[Stored items]
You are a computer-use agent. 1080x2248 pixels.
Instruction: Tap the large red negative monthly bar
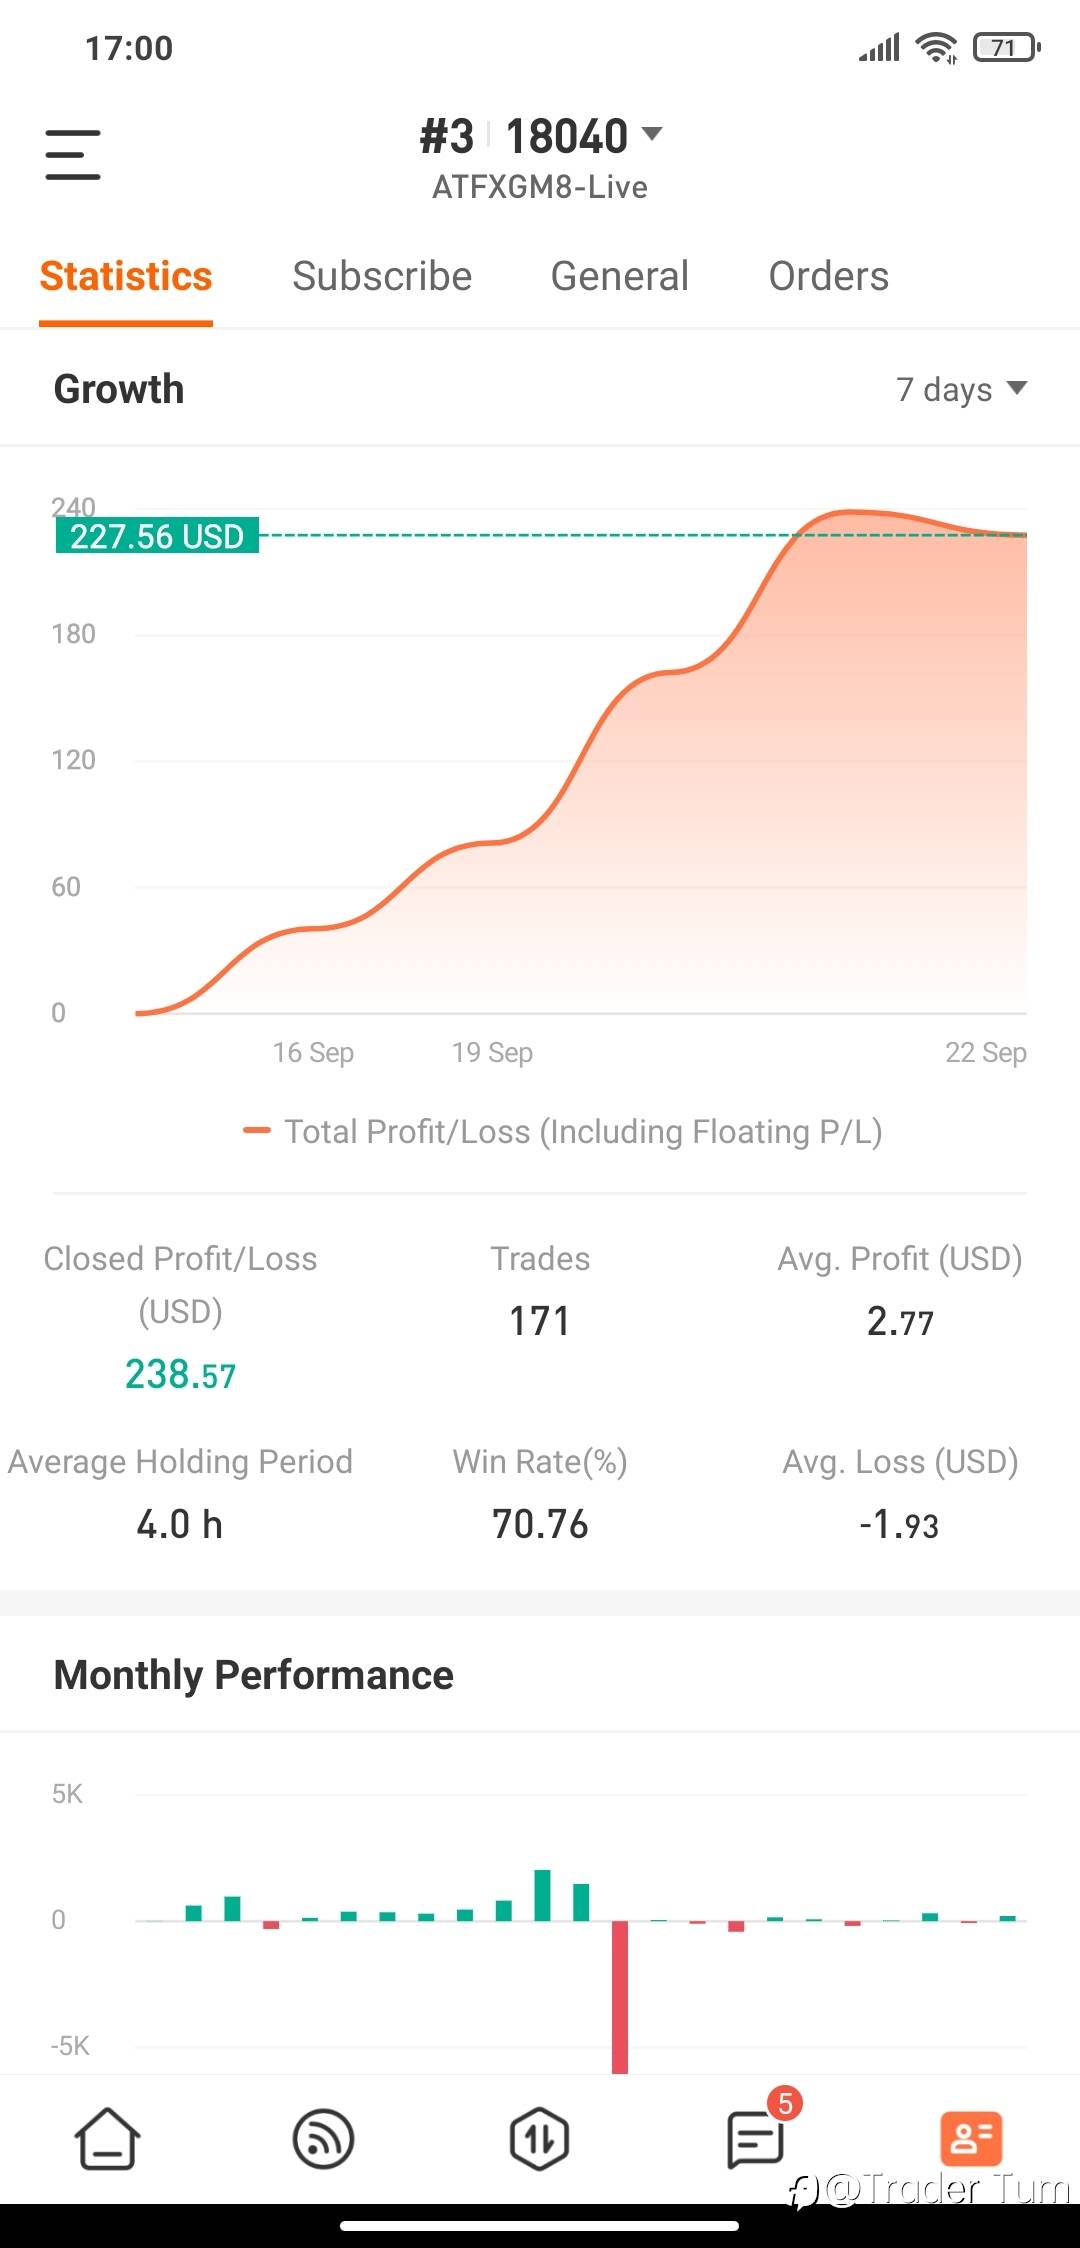[620, 1997]
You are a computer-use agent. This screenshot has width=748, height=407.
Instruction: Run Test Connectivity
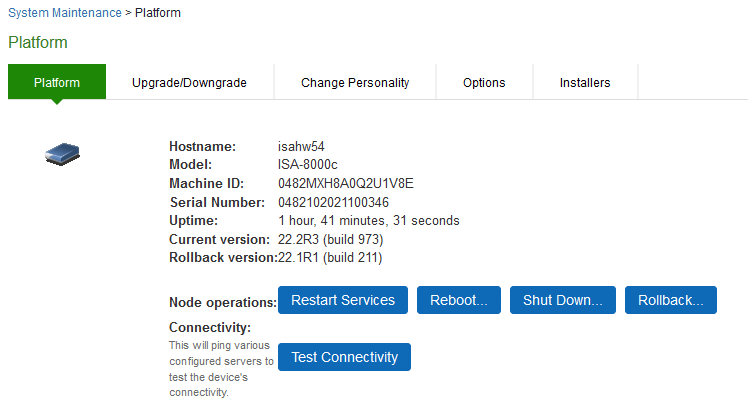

#### Work instructions
Copy out each line of the data in which the word "computer" appears.

#### Task result
You are a computer-use agent. 1080x2248 pixels.
You are a computer-use agent. This screenshot has width=748, height=407.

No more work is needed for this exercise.